Selected excerpt:
Could it be ADHD
Has your child’s teacher raised some concerns about your child’s performance at school?
Perhaps friends or family members have commented negatively regarding aspects of your child’s behaviour.
Maybe you have a niggling worry that something may not be quite right with your child.
Is your child having trouble concentrating at school?
I often see children whose parents or teachers are concerned their child may have a behavioural or learning problem. People often jump to assumptions and frequently raise the possibility of diagnoses such as Attention Deficiency Hyperactivity Disorder (ADHD).
It is so important a thorough assessment is carried out to determine if your child does in fact have areas they are struggling with and, from there, determine how best to help them.
Applying a label or diagnosis is not always necessary and should be sought only to help guide intervention for you child if necessary.
Having a diagnosis of ADHD does not always mean your child requires medication – there are many other things that can be done to help.
Read on to learn more and please arrange an appointment if you have concerns.
What is ADHD?
ADHD is a medical condition. It is not caused by poor parenting. ADHD currently affects 1 in 20 children under the age of 12 in Australia and is more common in boys than girls.
Children with ADHD might be overly active, they may have difficulty focussing and may often act impulsively. Others may present with difficulties in learning and expressing feelings.
In ADHD these behaviours are more extreme than what would be expected for a particular age group and have a significant impact on the life of the child with ADHD and their family.

Data excerpt:

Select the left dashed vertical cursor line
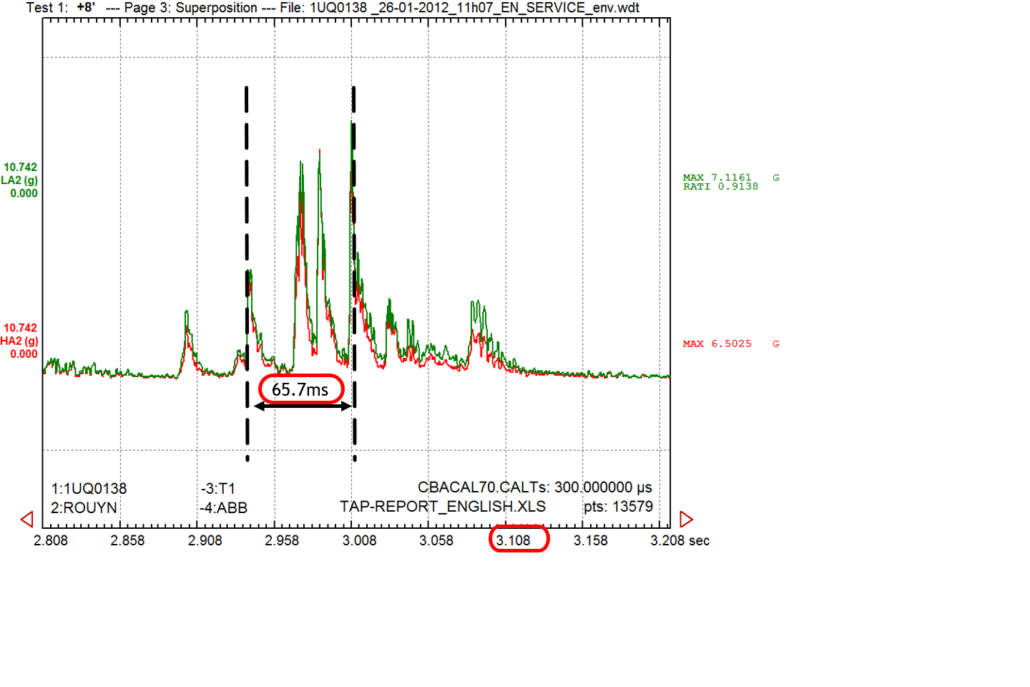1030x687 pixels. pyautogui.click(x=247, y=273)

Activities:
a) Determine whether each of the following statements agrees with the page on ADHD, answering yes or no and quoting the deciding words of the page: (i) ADHD is caused by poor parenting; (ii) ADHD is more common in boys than in girls; (iii) a diagnosis of ADHD always means that a child requires medication.
b) Return the portion of the page on ADHD starting with "Having a diagnosis" and going on through "and their family.", copied word for word.

Answers to the exercise:
a)
(i) No: "It is not caused by poor parenting."
(ii) Yes: "is more common in boys than girls."
(iii) No: "Having a diagnosis of ADHD does not always mean your child requires medication"

b)
Having a diagnosis of ADHD does not always mean your child requires medication – there are many other things that can be done to help.
Read on to learn more and please arrange an appointment if you have concerns.
What is ADHD?
ADHD is a medical condition. It is not caused by poor parenting. ADHD currently affects 1 in 20 children under the age of 12 in Australia and is more common in boys than girls.
Children with ADHD might be overly active, they may have difficulty focussing and may often act impulsively. Others may present with difficulties in learning and expressing feelings.
In ADHD these behaviours are more extreme than what would be expected for a particular age group and have a significant impact on the life of the child with ADHD and their family.